Software Development in a Container - Mounting code into the container - A Primer

Containers make it easy to set up a complex data scientist development environment.  A developer can just spin up a Python, Jupyter Notebook, Spark, Hadoop, or another type of container on a local machine in minutes.

Containers can be confusing when you first work with them. Here we talk a little about how you can get code and data into your container environment and how you can get it back out.

I want to write code local to my laptop and run the code inside a fully configured Anaconda container. And, I'm lazy.

Two ways to get code onto a container for development

Containers are standalone mini machines with private disk space, CPU, networking  and other services.  They are not intended to retain state, something that we definitely want to do in a development environment. We need to get our code inside the container. We can do the same thing with data or we can have our code pull the data in at runtime.

There are two primary ways of getting code onto a machine.  We can copy our code into the machine, work on it, and then push the updated code back to the original location.  Alternatively, we can mount a remote file system containing the code into the container where it can be seen and run.

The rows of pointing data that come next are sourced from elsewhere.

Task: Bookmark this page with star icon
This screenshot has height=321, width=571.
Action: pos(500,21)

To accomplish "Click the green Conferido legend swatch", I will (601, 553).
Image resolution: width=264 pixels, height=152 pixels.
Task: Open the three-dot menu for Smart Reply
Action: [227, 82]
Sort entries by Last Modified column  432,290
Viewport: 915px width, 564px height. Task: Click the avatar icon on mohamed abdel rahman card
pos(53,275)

Option 1: Copy Code to Container

Starting work
  1. Log into the container: git:clone, scp, sftp, etc.
  2. Copy the code from "My Machine" the master machine.
Saving work external to the container
  1. Push the code back to the master machine: git push, scp, sftp, etc.

Option 2: Mount Code into the Container

Starting Work
  1. Start the container with the -v volume mount property. This will mount the host machine's directory on the _contaier's_ file system. The mounted folder looks like any other directory.
Do Work
  1. All changes are on the mount so all changes must be pushed back to the parent or other machine.

Video: This article

Related Content


Using local Mounts

Let us walk through an external mount example

Local machine with a single drive
Our development machine has one hard drive.  We have some work in `/home/[myuser]/Documents/MyProject.  That folder is visible on our development machine.

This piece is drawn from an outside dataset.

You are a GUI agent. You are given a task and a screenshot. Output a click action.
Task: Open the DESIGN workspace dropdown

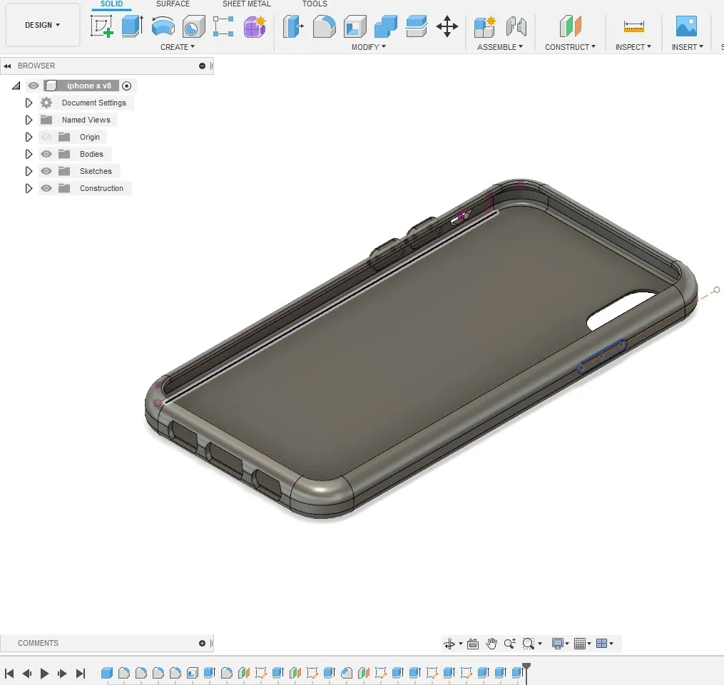point(42,25)
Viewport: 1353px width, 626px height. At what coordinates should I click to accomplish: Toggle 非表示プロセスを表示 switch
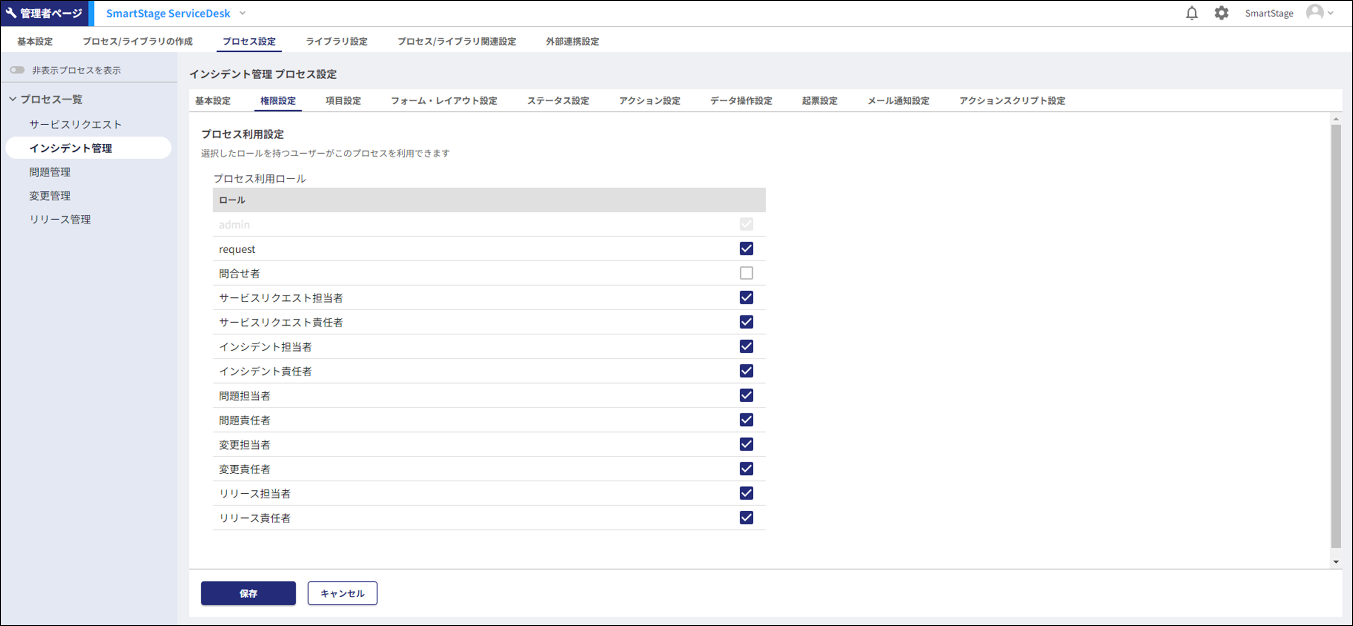pos(17,70)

Docker Containers have their own drives

Docker containers have their own private drive space. Each docker container has its own filesystem. Running docker containers do not share disk space with their host or other containers.  We will work around that.

Sharing a drive from the host into  a container
Docker has a -v command-line option that tells it to mount an external hard drive to a docker container. The -v option specifies the path to the source directory on the development machine and the path to its mount location inside the docker container.  Everything that is in that source directory will appear on the container location.

Editing content on the host
The same files appear on the host and inside the docker container.  The host is the true home.  You can run an IDE and modify and develop code using host-based tools. All host made changes are immediately visible in the container.

I tend to edit on the host with Visual Code and then run the code inside the container.

Editing content on the Container with container-based IDE
Some development environments like Jupyter Notebooks run as a web server. You can start the notebook server in the container on container startup.  The IDE runs on the server so it can see files in that remote server's workspace.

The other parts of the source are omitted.